I am hardwired to do quantitative methods and softwired to do qualitative methods. This makes it very hard to be a student and researcher. It makes me want to do everything.

And I am learning that I cannot do everything...the hard way.

Wednesday, September 10, 2008

Creating Something

I have begun year three of doctoral studies in Family Social Science. This year has begun better than the others. More relaxed. More peaceful. More confident. Closer to my graduation date.

I am taking an assessment course. This course deals with measuring things, generally people and relationships. One of our assignments is to create a new measure of something.

I am challenging myself to create a theoretically-based, clinically useful, reliable, valid measure which (drumroll please) does not require the respondent to be literate or be quantitatively oriented.

Theoretically-based means there is a theory backing up this development of this measure.

Clinically useful means that a therapist could use it with a client every session, it tells something clinically relevant about the client's situation, shows progress from session to session, is easy to interpret, and takes up very little time.

Reliable means that it measures the same time after time.

Valid means that it measures what it clams to measure - it's accurate.

Does not require literacy means that the repsondent does not need to know how to read or write in order to complete the assessment.

Does not require quantitative orientation means that the person does not need to understand scales from 1 to 5 or 1 to 7 or whatever.

Think I can do it?

Wednesday, August 20, 2008

Emergent Church of Christ

Check out the new Facebook Group - Emergent Church of Christ.
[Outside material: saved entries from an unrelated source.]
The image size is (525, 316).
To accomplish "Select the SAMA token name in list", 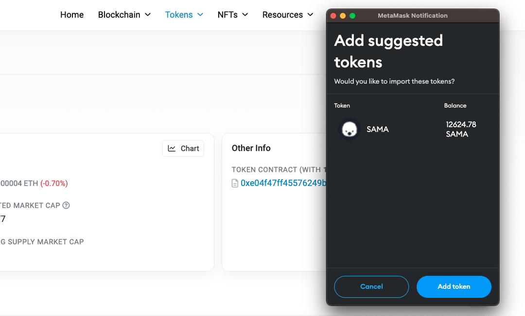I will (x=377, y=130).
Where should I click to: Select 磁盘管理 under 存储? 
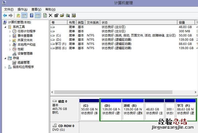point(23,62)
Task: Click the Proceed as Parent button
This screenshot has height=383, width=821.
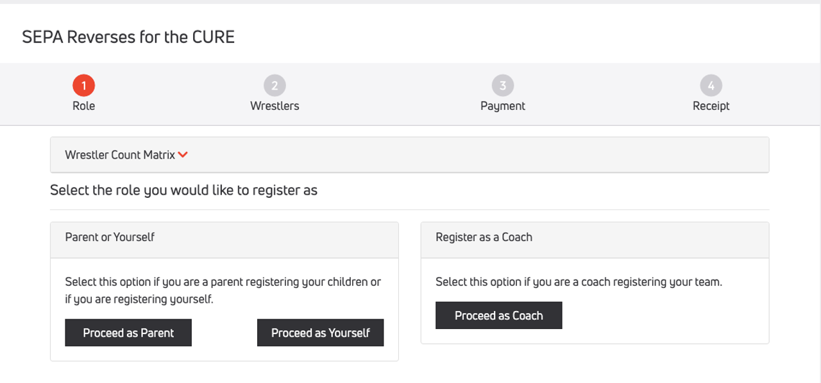Action: point(128,332)
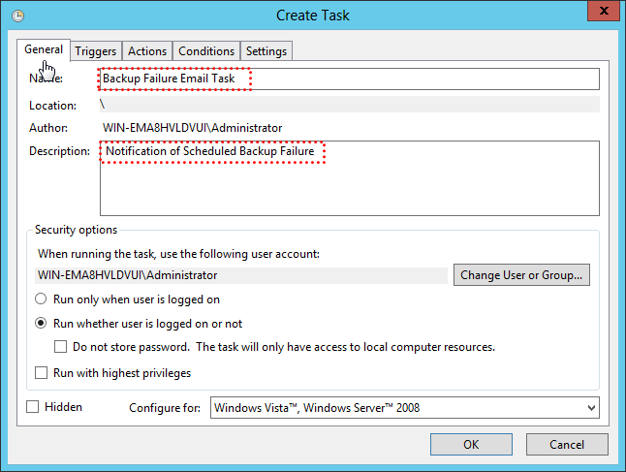
Task: Click the OK button
Action: point(470,445)
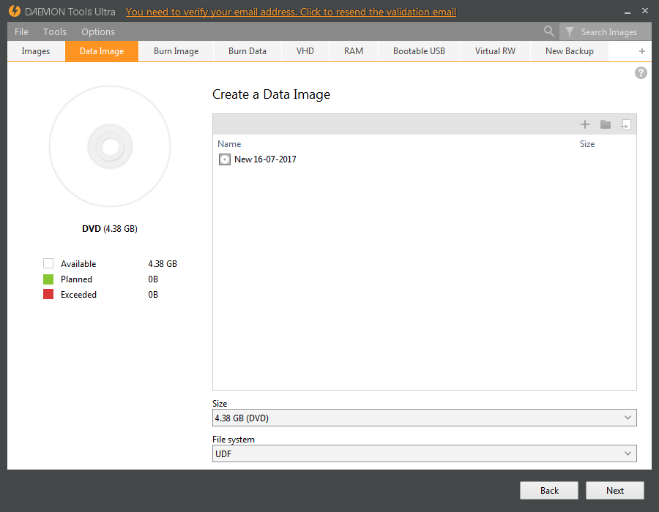Select the add files plus icon
Viewport: 659px width, 512px height.
click(585, 124)
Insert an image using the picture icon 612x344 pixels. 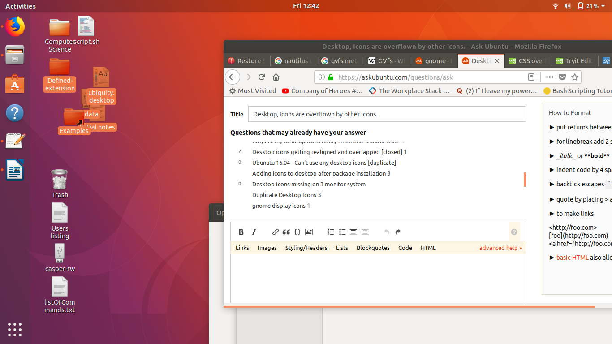309,232
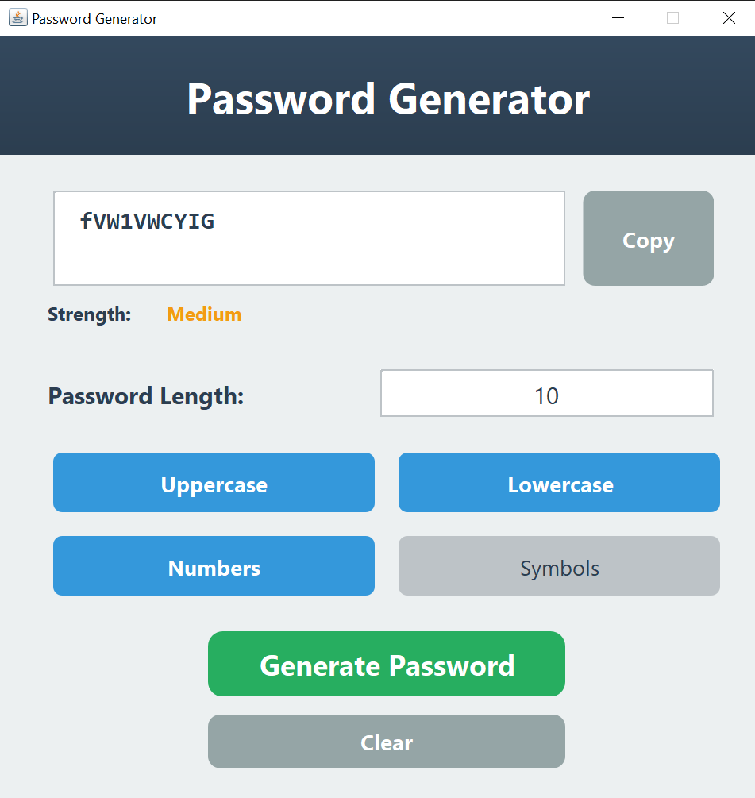
Task: Click the Password Length label
Action: (145, 395)
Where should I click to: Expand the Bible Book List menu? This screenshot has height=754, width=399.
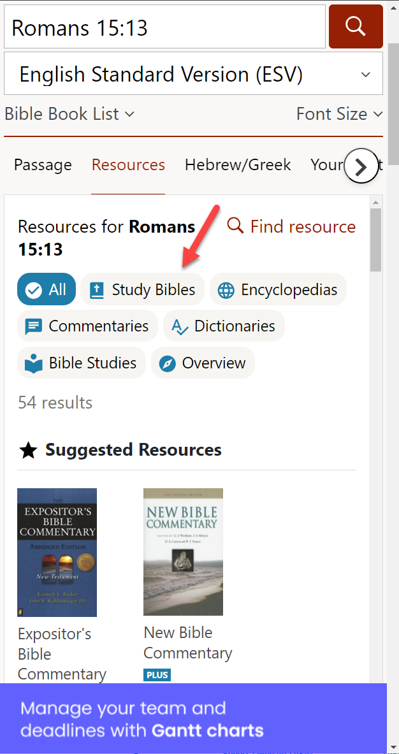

This could prove to be interesting for the Church of Christ and for the Restoration Movement in general.

Tuesday, August 19, 2008

Musings on Stories, Truth, and Belief

Besides fleeting moments of experience, do we have anything but stories? Hopes, perhaps. But aren't hopes just stories about the future? Anticipated stories? Stories under construction?

More and more I am coming to understand life as a story. We anticipate (rarely accurately) the story to come, we live the story, and then we have it to tell forever - if we desire to. Our collection of stories are ripe with meaning and serve to construct our identites. We collaborte with our social and ecological environment in order to highlight or obscure certain stories or stories with certain themes. Repeated highlighting or obscuring over time tends to form belief - perceived truth.

Without some kind of agency or effort, we may become slaves to our stories or the stories our surroundings keep highlighting. In order to be healthy we must not only retain authorship of our stories, we must highlight and obscure our stories with honesty and authenticity. We must not lie.

So much of what we call truth is belief. So much of life is about belief. There is TRUTH, but it is reserved for the Divine, or perhaps is the Divine.

Sunday, August 17, 2008

Celebrating anniversary #12 - grateful

Gail and I celebrated our 12th anniversary this weekend. It was so good. I have had the privilege to be with an incredible woman for a dozen years.

Were life fair and just, I would have traveled a different path - probably alone. But Life for me has not been fair. Rather, life seems to have tipped in my favor in so many ways. I am a man who reaps harvests from fields I have not planted. I get to view the world by standing on other's shoulders - people who have generously given me their shoulders. And I get to be with a woman who makes me a better man.

I am grateful.

Saturday, July 26, 2008

Camping

I am going to camp. I will be gone for a week. I like it.